The Rangers are now in a 4-9-1 spin, and much the same as happened Sunday, they were unable to generate much in the first period. The Rangers' normally solid penalty killers were the culprits, giving up a goal to Tyler Myers.
"It wasn't really bad, but maybe there could be a little more intensity, a little more on the body," Brian Boyle said of the Rangers' first period, in which they had only five shots, and just one in the first 10 minutes. "We know what we have to do. There's ways to swing momentum."
Henrik Lundqvist was hopping mad in the second period after another Sabres power play in which a Buffalo forward was allowed to camp out inches from Lundqvist's mask to generate another goal.
Bryan McCabe and Michael Sauer were the defensemen caught in space on that goal, 13 minutes into the second, and the Sabres grabbed a 2-0 lead as Lundqvist fumed.
"The way we kill penalties, we don't want to get tied up with a guy in front, but we need to get a stick on him," said Dan Girardi, who was on when Thomas Vanek parked in front of Lundqvist and screened Myers' point shot at 17:15 of the first. "It seemed like they always had a couple extra guys in front."
McCabe was not caught unaware 45 seconds later on a Rangers power play.
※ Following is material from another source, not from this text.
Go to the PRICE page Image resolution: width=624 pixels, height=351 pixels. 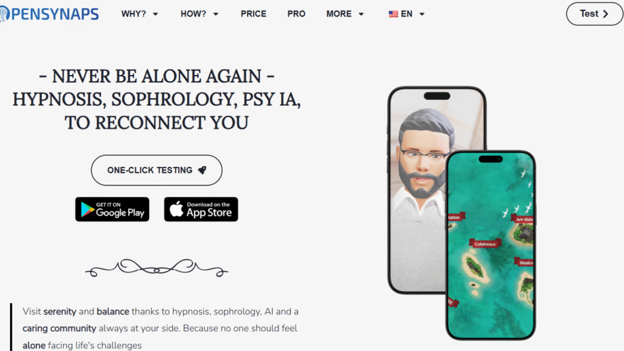tap(254, 14)
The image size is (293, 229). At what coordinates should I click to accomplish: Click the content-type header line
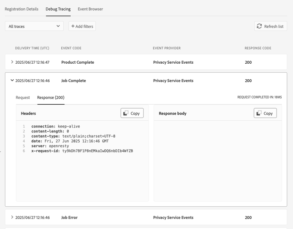pyautogui.click(x=73, y=136)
He had been banging his stick on the ice, calling for the puck often through the first two periods and firing away from the point, as he was brought to New York to do; on this play, he drew a Sabres penalty-killer to him, fed off to Erik Christensen on the side boards and Christensen snapped off a shot that beat Miller to the short side to cut the deficit in half. It was McCabe's first point as a Ranger.
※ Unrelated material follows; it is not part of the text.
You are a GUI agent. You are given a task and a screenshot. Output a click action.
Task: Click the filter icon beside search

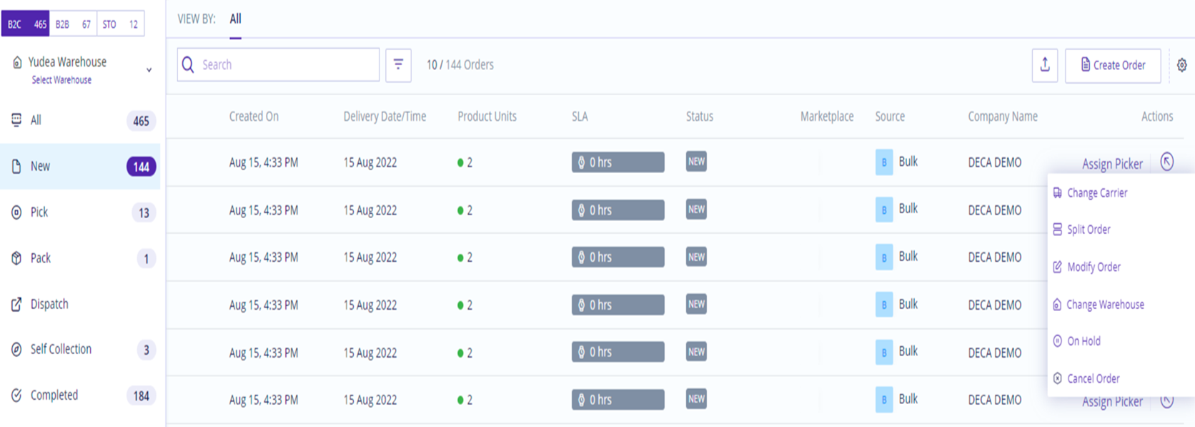tap(398, 65)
McCabe finished with six shots on goal, and five others blocked. The Rangers threw 26 shots on Miller over the final 40 minutes, and as they did Sunday, finished the game with a flurry, including Zuccarello's golden chance in front that Miller poked away.
"We're a pretty good team when we have the lead," Lundqvist said. "Unfortunately, we don't have it that often, and teams down the stretch are going to be tight defensively with the lead."